In storytelling, the most obvious thing is that the narrative is based on perception, but it’s also the thing that we most take for granted as an audience. We presume that what we see, what we hear, is what happens; unless, of course, the narrator is untrustworthy either because of a condition (Memento) or because they represent the worst of humanity (The Usual Suspects). Then there are stories that are designed specifically to play with perspective, to tell us upfront that we cannot trust what we see and hear, weaving together the same story in different ways in order to produce a reaction. These are stories like filmmaker Akira Kurosawa’s Rashōmon (1950), based on the 1915 Ryūnosuke Akutagawa short, which spins a yarn exploring the goodness of humanity wherein the storyteller shapes the story being told. Having its North American premiere in the Selection 2025 section of Fantasia International Film Festival 2025 is filmmaker Radik Eshimov’s Burning (Ot), a horror thriller that uses the multi-perspective framework to investigate cultural norms and social mores, questioning whether or not our responsibility to each other is more important than self-preservation, even in times of grief.

Omurbek Israilov as Marat in BURNING. Photo courtesy of Fantasia International Film Festival.
Roughly a year since the death of their son, tragedy strikes again as a fire breaks out and threatens to burn down a couple’s home. Gathering together to get out of the rain and away from the activity as the firefighters work to put down the blaze, three neighbors put forward their theories about the cause. Across each of their testimonies, one thing is agreed — there is a curse upon that house.

Center: Aysanat Edigeeva as Asel in BURNING. Photo courtesy of Fantasia International Film Festival.

■ EXERCISE GOAL ■
Reproduce the review of Burning above word for word, from its opening sentence through the final photo caption.

■ RAW DATA ■
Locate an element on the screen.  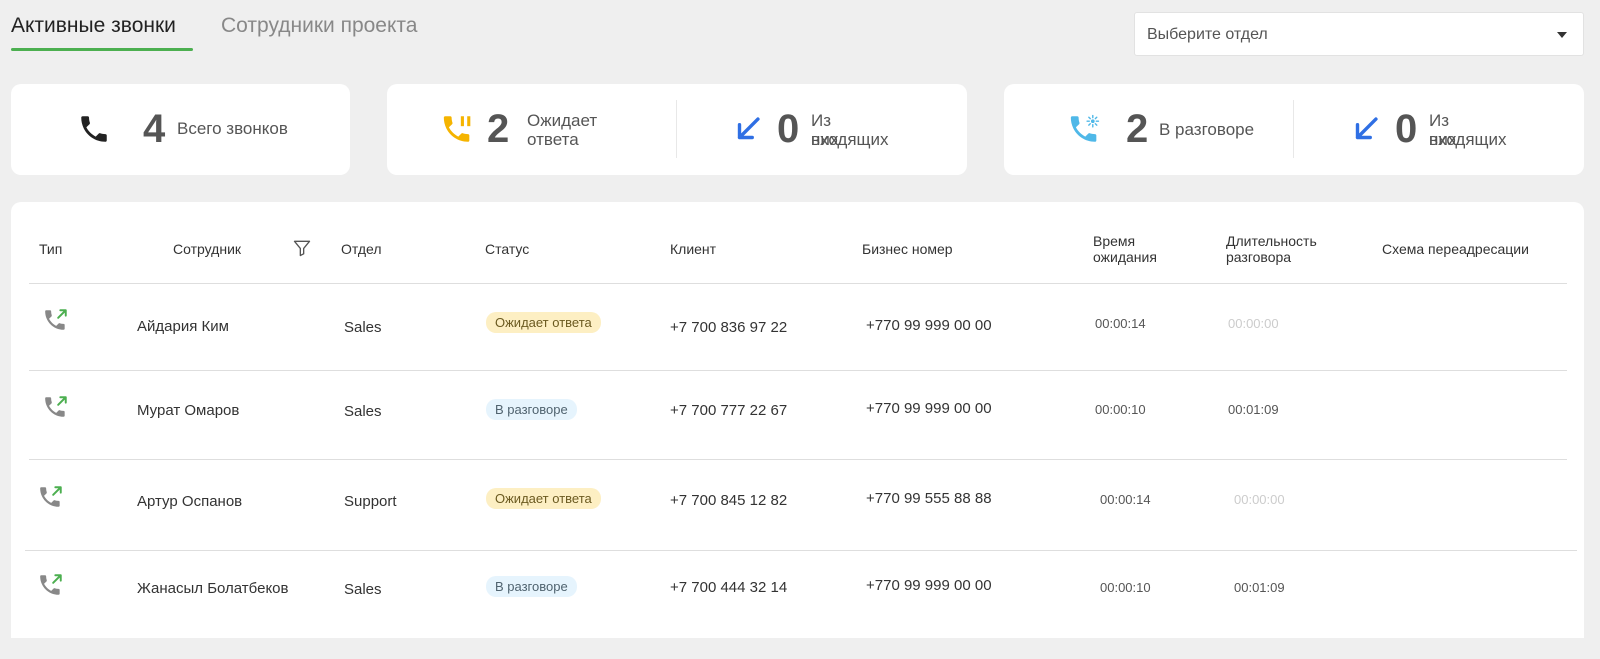
tab-active-calls: Активные звонки is located at coordinates (94, 26).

■ EXERCISE ANSWER ■
In storytelling, the most obvious thing is that the narrative is based on perception, but it’s also the thing that we most take for granted as an audience. We presume that what we see, what we hear, is what happens; unless, of course, the narrator is untrustworthy either because of a condition (Memento) or because they represent the worst of humanity (The Usual Suspects). Then there are stories that are designed specifically to play with perspective, to tell us upfront that we cannot trust what we see and hear, weaving together the same story in different ways in order to produce a reaction. These are stories like filmmaker Akira Kurosawa’s Rashōmon (1950), based on the 1915 Ryūnosuke Akutagawa short, which spins a yarn exploring the goodness of humanity wherein the storyteller shapes the story being told. Having its North American premiere in the Selection 2025 section of Fantasia International Film Festival 2025 is filmmaker Radik Eshimov’s Burning (Ot), a horror thriller that uses the multi-perspective framework to investigate cultural norms and social mores, questioning whether or not our responsibility to each other is more important than self-preservation, even in times of grief.

Omurbek Israilov as Marat in BURNING. Photo courtesy of Fantasia International Film Festival.
Roughly a year since the death of their son, tragedy strikes again as a fire breaks out and threatens to burn down a couple’s home. Gathering together to get out of the rain and away from the activity as the firefighters work to put down the blaze, three neighbors put forward their theories about the cause. Across each of their testimonies, one thing is agreed — there is a curse upon that house.

Center: Aysanat Edigeeva as Asel in BURNING. Photo courtesy of Fantasia International Film Festival.